According to a meeting of the Central Commission for Financial and Economic Affairs held last week, China is currently experiencing a trend of birthrate decline, population aging, and differentiation in regional population growth.
The latest official data showed that China's population reached 1.41175 billion at the end of 2022, a drop of 850,000 from that at the end of 2021.
"A slight decline in population size and an increasingly aging society are inevitable during the economic and social development," said He Dan, head of the China Population and Development Research Center.
But China's supply of workforce remains rich, given its population of more than 1.4 billion. Besides, the country's working-age population is close to 900 million, and 15 million more join the workforce every year.
At the same time, China's talent dividend, as a result of more education input, is growing. More than 240 million people in China have received higher education. The number of research and development personnel in China ranks top in the world.
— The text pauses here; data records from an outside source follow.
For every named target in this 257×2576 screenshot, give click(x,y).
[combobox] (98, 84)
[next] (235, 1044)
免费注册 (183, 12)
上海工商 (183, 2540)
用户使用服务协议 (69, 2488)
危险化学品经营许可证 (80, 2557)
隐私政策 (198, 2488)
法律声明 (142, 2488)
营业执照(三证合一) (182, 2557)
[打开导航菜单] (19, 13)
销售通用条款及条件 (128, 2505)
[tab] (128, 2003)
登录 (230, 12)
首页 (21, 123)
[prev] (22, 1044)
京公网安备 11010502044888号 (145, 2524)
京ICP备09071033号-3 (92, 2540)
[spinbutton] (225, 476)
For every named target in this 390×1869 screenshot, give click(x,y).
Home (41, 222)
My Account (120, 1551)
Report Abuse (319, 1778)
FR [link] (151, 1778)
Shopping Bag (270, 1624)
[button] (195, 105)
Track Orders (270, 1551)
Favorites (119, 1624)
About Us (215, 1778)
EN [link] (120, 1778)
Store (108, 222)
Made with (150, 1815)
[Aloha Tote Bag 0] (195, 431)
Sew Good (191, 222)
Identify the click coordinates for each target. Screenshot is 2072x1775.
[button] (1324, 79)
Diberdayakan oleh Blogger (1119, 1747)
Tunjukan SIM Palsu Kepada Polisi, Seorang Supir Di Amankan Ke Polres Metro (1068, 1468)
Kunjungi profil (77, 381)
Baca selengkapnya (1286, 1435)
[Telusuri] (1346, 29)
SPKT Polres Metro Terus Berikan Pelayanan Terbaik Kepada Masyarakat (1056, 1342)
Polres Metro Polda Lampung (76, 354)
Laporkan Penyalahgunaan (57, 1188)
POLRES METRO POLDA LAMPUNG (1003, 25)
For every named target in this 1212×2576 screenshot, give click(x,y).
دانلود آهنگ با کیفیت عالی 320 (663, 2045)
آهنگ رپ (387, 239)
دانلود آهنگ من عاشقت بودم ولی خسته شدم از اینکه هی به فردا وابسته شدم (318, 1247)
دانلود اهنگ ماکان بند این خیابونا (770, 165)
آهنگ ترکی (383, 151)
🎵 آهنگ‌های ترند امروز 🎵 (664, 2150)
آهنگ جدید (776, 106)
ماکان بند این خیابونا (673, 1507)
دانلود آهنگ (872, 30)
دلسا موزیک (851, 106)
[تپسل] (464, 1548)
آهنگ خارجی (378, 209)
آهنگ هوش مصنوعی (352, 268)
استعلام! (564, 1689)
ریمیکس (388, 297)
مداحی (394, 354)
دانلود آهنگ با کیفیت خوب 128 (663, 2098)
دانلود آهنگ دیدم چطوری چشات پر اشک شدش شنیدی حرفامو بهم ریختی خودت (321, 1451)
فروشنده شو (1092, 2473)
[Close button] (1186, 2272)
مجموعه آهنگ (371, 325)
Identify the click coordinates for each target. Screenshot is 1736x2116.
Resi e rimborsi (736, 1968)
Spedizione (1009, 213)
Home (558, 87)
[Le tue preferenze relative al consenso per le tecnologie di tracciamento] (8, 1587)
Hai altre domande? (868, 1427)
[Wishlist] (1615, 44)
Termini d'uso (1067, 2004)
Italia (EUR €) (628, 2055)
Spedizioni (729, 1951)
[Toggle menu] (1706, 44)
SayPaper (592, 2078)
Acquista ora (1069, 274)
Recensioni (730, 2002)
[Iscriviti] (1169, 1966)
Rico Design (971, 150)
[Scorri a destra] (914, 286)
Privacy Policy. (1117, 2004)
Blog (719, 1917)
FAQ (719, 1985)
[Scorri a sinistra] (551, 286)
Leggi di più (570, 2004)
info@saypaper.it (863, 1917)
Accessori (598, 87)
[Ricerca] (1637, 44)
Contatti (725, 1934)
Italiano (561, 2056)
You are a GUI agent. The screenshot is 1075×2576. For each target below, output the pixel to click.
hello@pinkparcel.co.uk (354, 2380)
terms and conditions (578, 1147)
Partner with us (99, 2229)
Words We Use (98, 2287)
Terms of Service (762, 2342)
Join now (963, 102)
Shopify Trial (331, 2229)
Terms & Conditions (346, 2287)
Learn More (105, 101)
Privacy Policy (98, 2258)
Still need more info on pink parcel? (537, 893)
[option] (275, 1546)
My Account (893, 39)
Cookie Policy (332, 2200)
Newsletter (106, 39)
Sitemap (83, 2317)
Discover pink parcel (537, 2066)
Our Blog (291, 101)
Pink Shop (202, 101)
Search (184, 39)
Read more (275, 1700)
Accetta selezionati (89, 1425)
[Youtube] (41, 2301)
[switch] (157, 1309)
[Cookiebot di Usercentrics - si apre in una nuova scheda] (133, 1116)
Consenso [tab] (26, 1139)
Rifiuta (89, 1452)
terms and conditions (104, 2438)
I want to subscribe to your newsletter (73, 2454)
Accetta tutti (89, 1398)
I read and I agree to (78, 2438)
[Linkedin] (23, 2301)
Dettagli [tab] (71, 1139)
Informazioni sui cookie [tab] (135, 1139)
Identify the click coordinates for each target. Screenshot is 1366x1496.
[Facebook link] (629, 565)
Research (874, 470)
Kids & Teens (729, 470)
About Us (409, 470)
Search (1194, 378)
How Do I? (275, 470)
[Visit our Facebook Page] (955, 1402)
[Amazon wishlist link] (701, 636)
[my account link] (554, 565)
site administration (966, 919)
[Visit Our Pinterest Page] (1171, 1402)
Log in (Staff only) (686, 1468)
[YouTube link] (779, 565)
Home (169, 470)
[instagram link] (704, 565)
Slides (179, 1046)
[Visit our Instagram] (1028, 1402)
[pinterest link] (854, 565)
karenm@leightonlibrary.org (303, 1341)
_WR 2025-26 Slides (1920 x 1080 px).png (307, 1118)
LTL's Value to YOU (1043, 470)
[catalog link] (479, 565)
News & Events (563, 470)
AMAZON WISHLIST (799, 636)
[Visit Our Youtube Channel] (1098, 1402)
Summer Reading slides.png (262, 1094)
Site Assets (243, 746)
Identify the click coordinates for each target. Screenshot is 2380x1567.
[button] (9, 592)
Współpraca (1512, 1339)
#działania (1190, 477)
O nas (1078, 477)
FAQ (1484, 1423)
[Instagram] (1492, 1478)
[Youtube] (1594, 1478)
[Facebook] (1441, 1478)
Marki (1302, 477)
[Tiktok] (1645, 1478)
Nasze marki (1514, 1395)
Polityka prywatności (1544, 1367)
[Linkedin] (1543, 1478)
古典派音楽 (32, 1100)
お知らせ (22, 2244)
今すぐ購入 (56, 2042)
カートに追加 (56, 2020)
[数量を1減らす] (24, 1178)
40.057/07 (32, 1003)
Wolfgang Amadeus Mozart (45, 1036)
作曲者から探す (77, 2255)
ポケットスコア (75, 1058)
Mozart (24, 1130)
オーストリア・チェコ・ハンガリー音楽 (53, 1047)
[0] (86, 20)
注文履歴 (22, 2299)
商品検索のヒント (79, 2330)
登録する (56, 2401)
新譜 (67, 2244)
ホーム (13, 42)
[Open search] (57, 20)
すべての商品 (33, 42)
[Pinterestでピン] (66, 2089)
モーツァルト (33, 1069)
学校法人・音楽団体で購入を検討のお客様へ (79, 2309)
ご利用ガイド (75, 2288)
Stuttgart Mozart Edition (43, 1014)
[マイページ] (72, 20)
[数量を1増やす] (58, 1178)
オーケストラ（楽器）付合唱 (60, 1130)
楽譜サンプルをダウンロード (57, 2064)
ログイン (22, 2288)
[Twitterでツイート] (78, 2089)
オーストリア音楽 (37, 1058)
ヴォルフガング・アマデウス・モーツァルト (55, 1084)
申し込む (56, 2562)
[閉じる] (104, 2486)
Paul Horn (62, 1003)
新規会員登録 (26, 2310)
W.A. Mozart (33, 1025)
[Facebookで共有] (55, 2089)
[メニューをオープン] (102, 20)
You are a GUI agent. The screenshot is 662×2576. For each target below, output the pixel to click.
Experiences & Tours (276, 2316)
To advance Chinese modernization, last week's meeting said China should speed up the development of modern human resources with good quality, sufficient quantity, optimized structure, and reasonable distribution.
Over the past years, education has proved to be an important channel in improving the quality of China's population and has created a growing talent dividend.
According to the meeting, China will take the building of educational power as a strategic project, and comprehensively improve the scientific and cultural literacy, health, intellectual and moral levels of the Chinese people.
Responding to population aging, Lu Ming, a professor at Shanghai Jiao Tong University, said the country can tap into the experience and wisdom of senior citizens.
Among Chinese seniors aged 60 years and over, around half are between 60 and 69, according to Lu. A lot of them have advantages in knowledge, experience, and skills, and their health is still good, Lu added. They can continue to make contributions to society on a voluntary basis.
While highlighting the work to develop human resources, Hu Zuquan, a researcher with the State Information Center, stressed the need to safeguard population security.
Last week's meeting underscored more efforts to maintain an appropriate birthrate and population size. China will develop inclusive childcare services, reduce the burden on families of child-bearing, child-rearing, and education, and promote the building of a child-bearing-friendly society, according to the meeting.